Return exactly the lines of the entries that start at the line containing "The height and" and continue to the last line. Omit the pictures.

**INPUT:**
'''
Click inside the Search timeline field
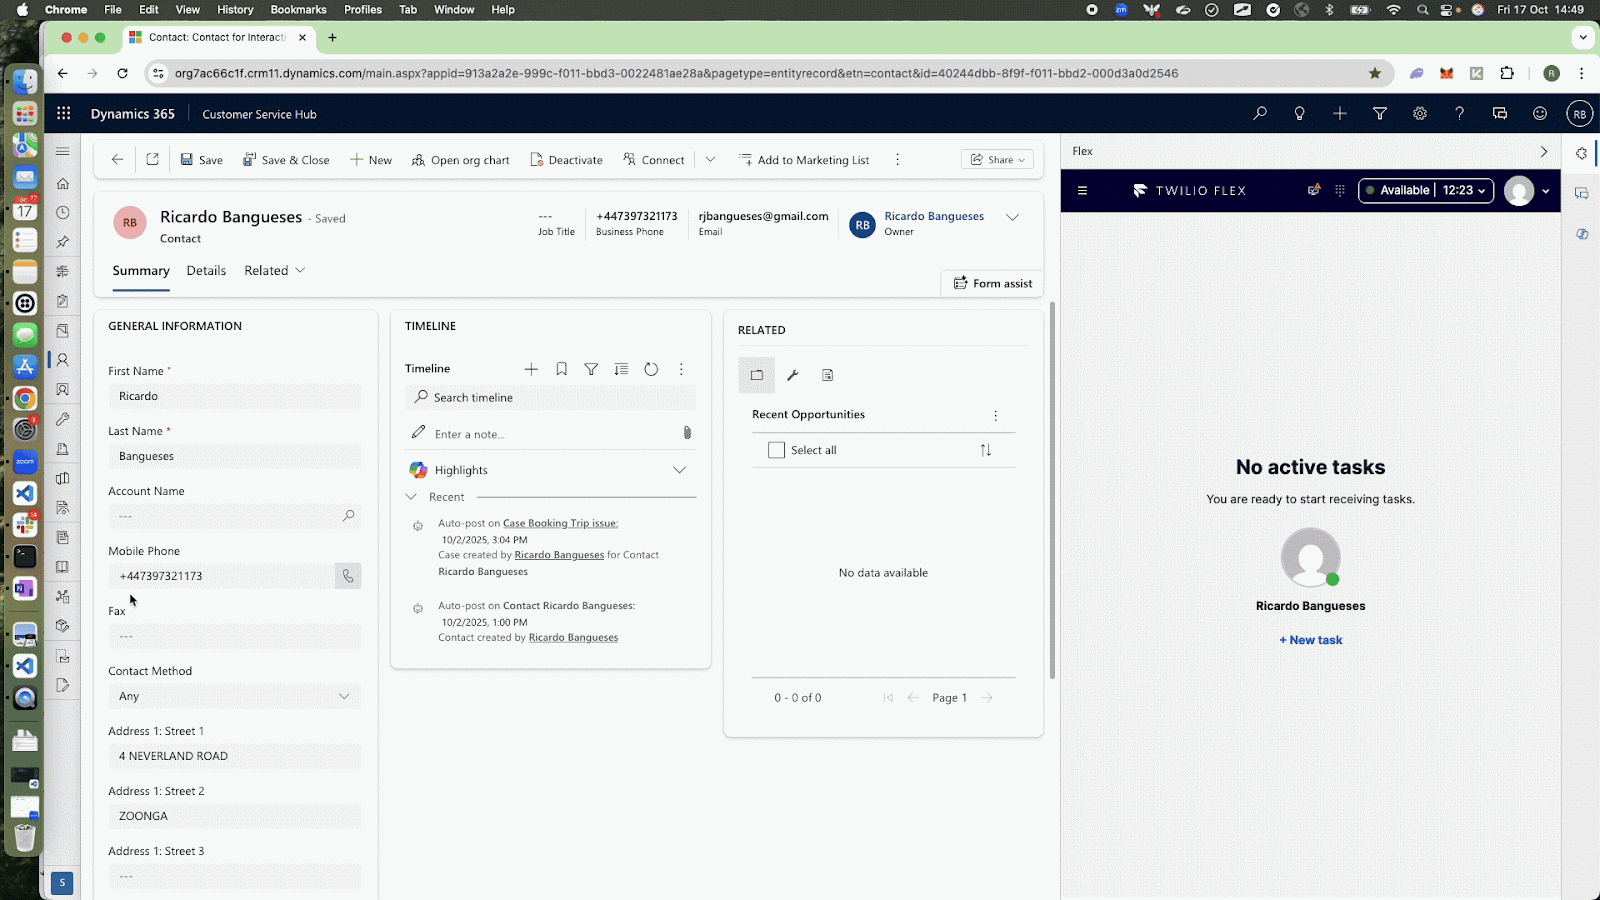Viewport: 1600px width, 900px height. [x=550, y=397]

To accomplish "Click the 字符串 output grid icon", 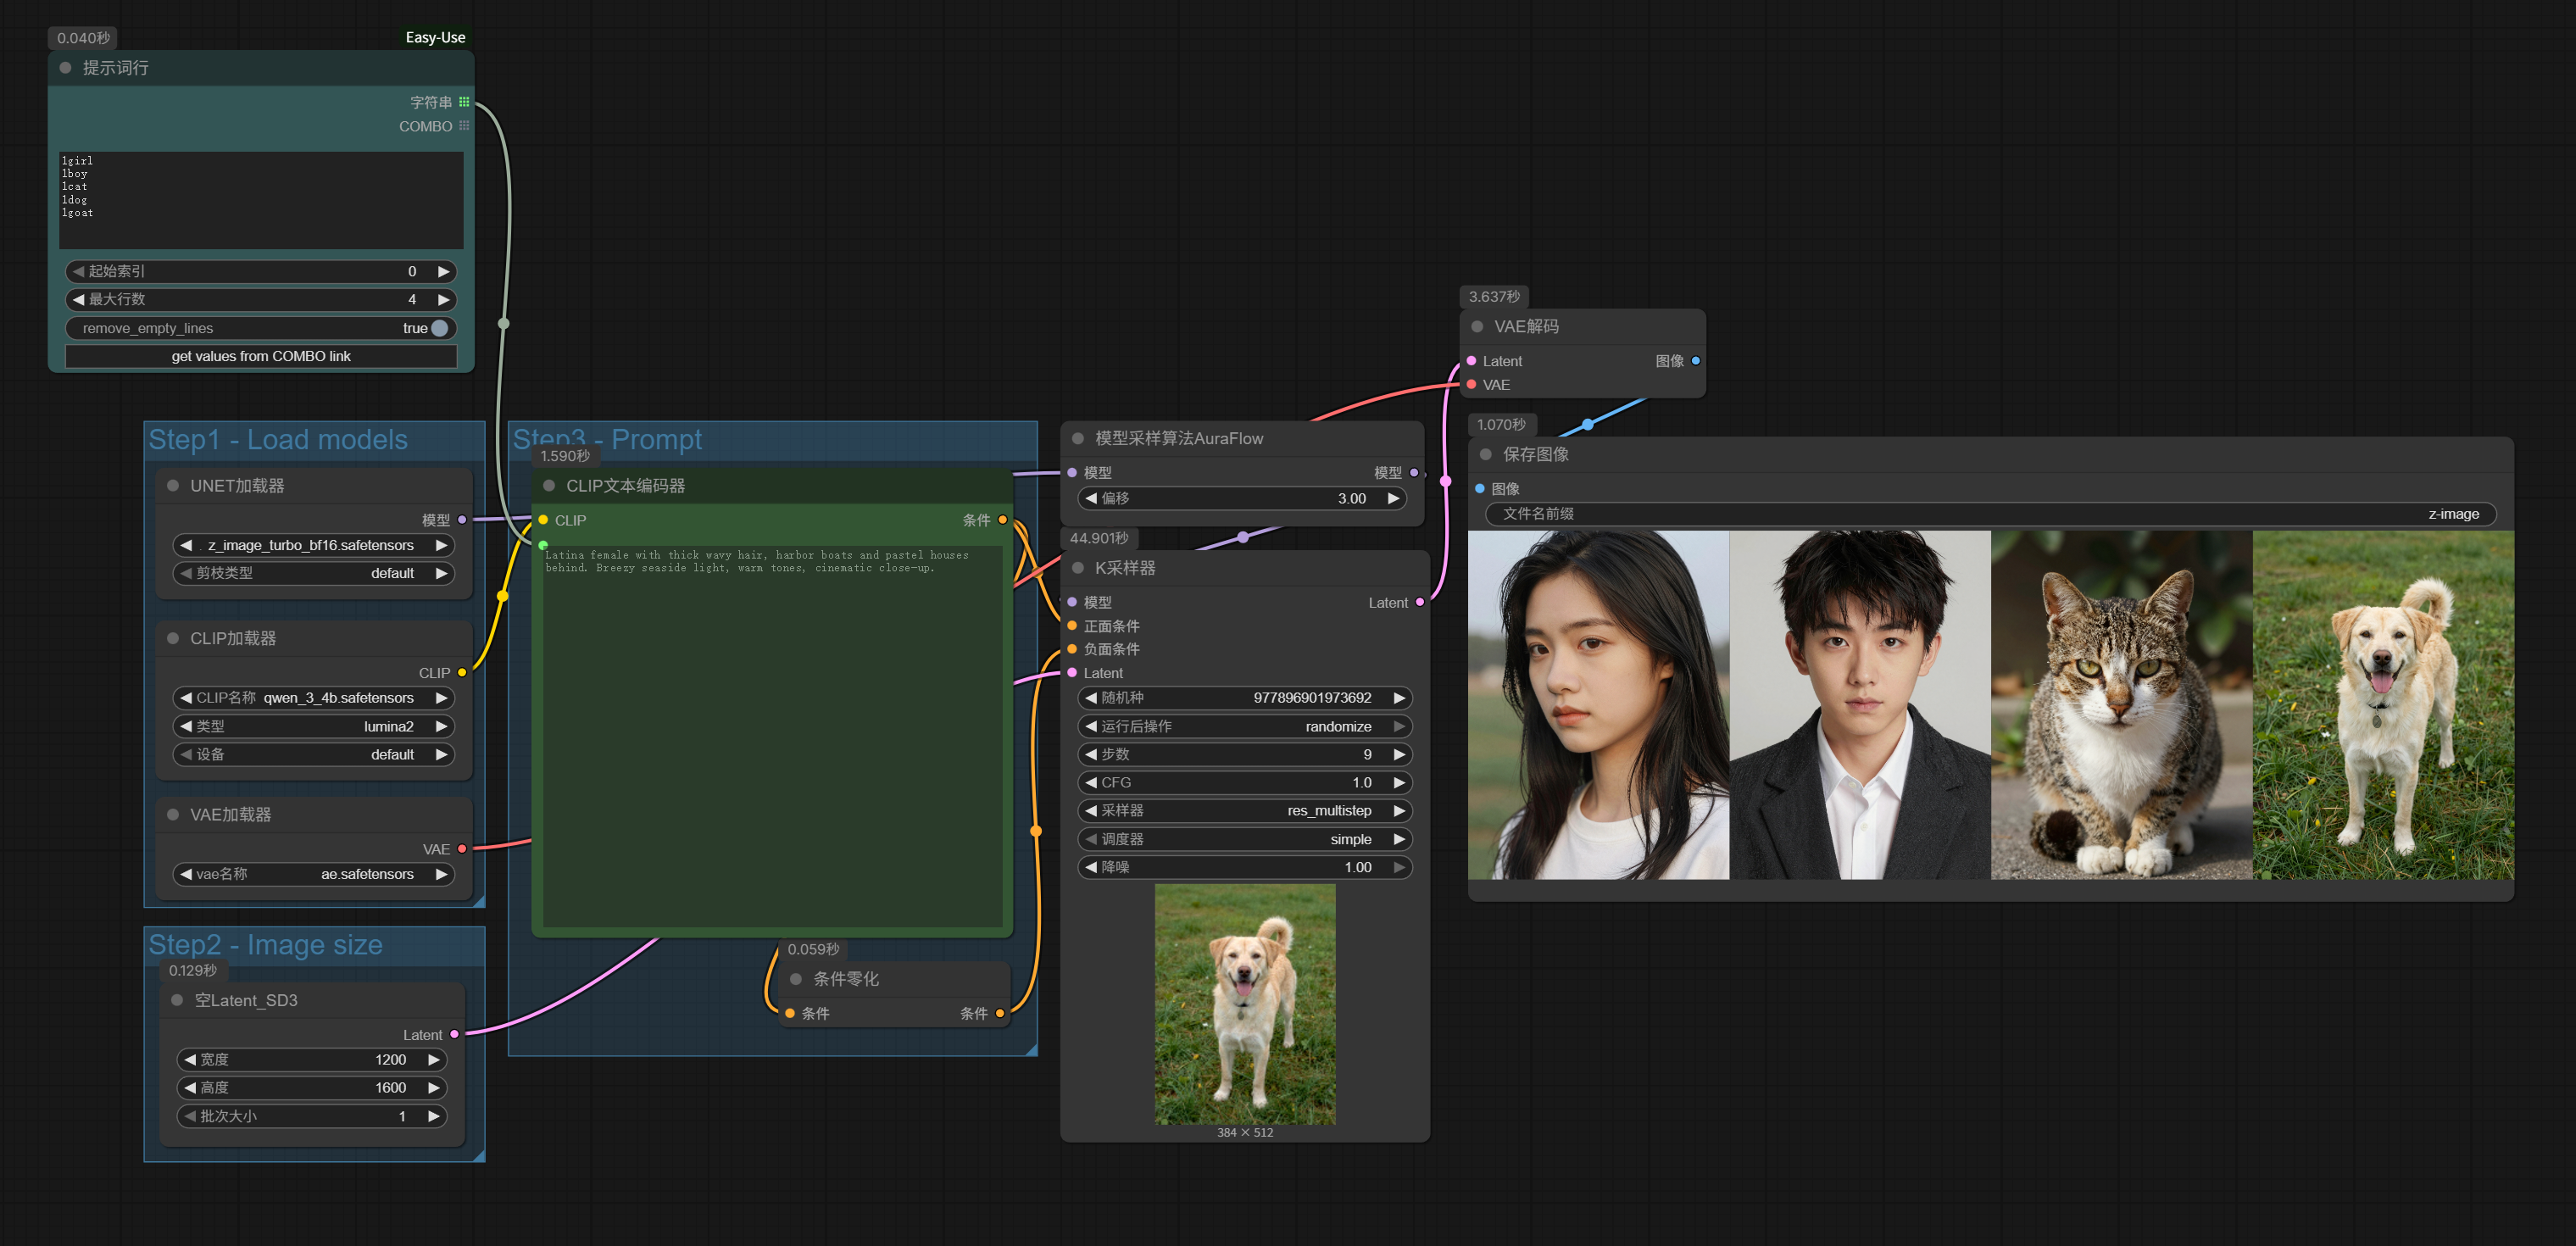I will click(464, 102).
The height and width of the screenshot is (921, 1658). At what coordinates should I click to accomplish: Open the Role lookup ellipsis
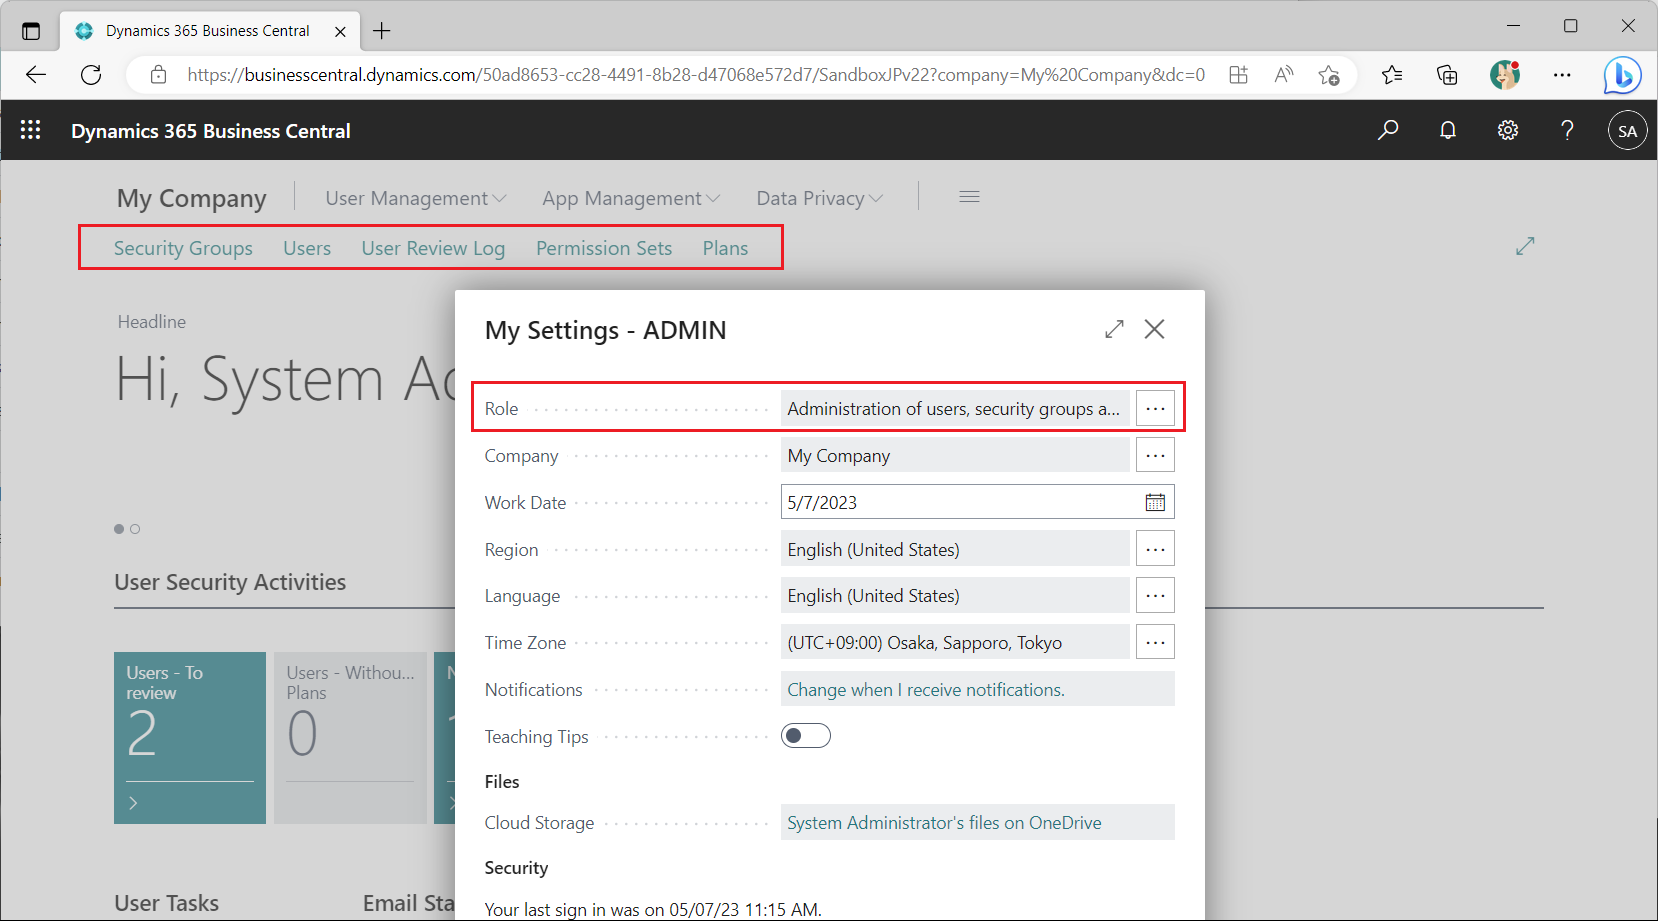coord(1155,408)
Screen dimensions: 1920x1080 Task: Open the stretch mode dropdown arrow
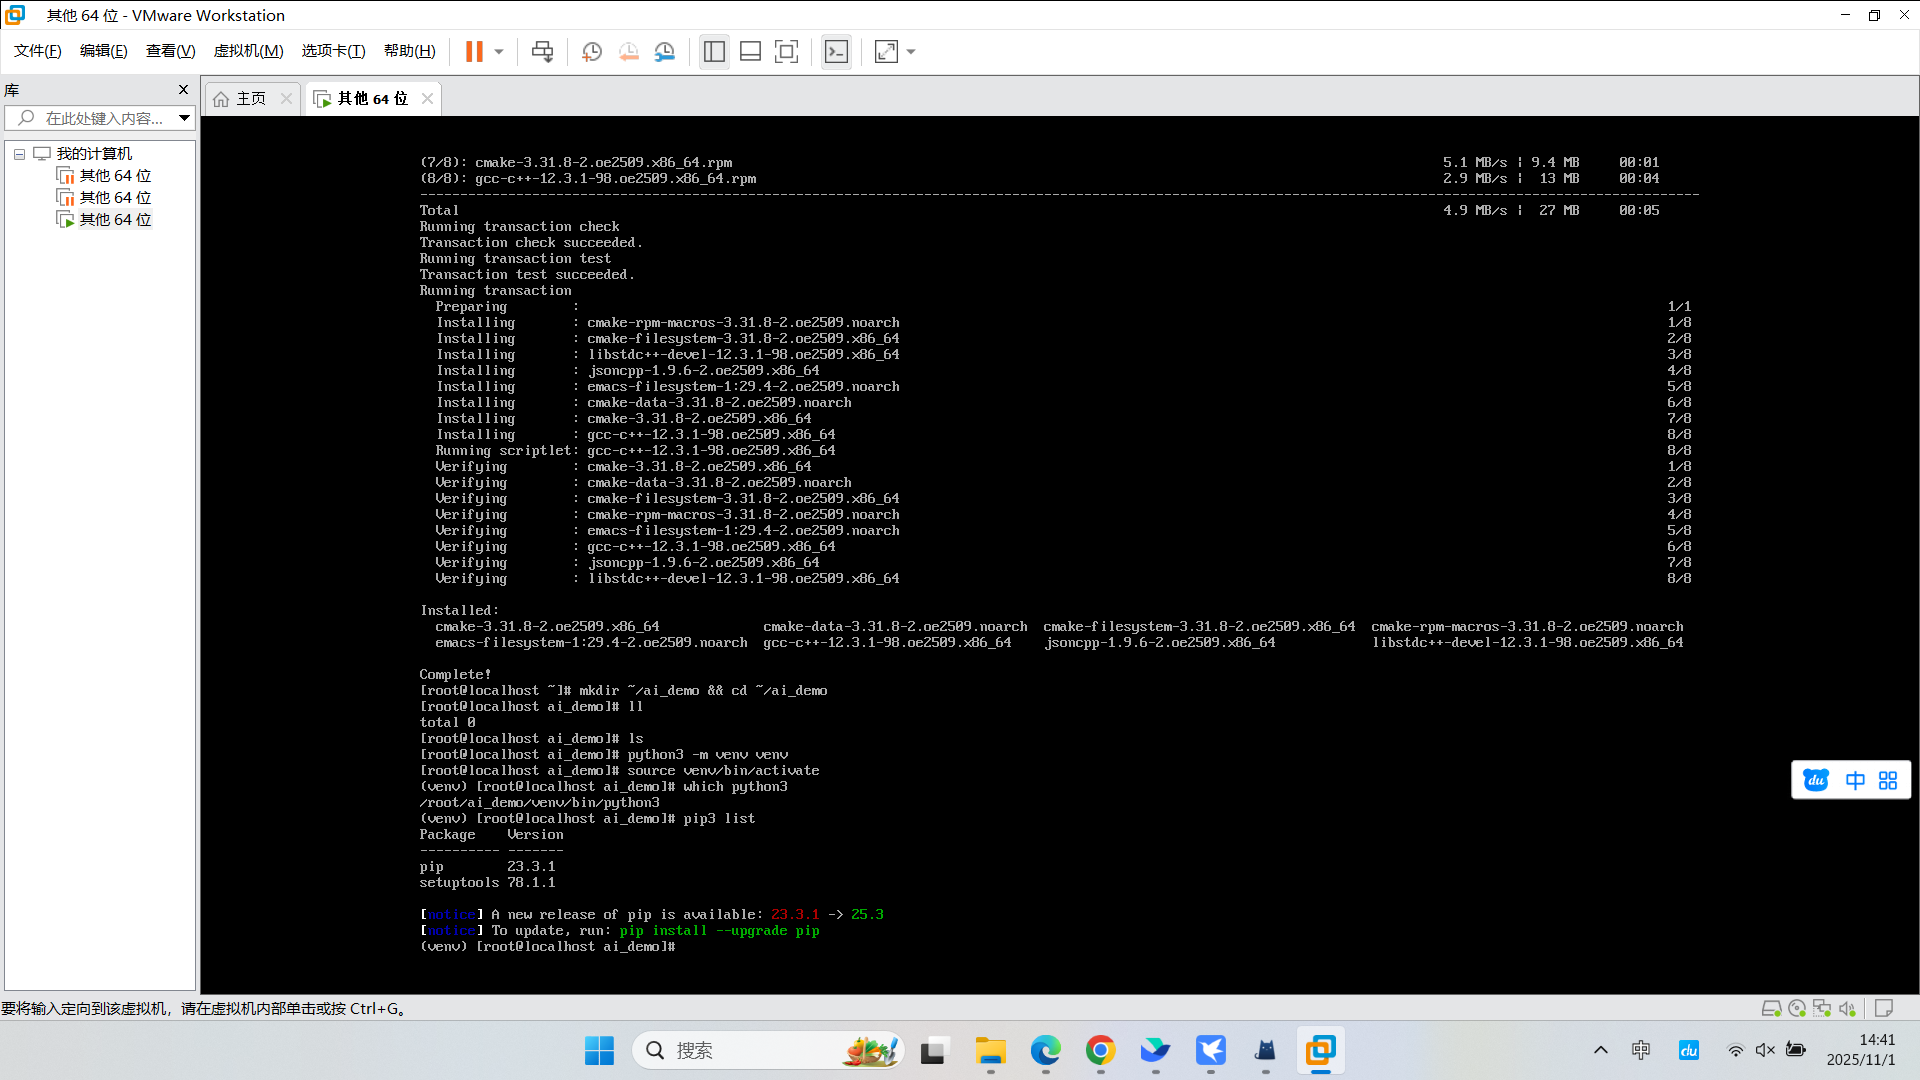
'''
**EXERCISE RESPONSE:**
The height and width of the screenshot is (921, 1658). At what coordinates should I click to accomplish: Open the Role lookup ellipsis
coord(1155,408)
Screen dimensions: 1920x1080 Task: Open the stretch mode dropdown arrow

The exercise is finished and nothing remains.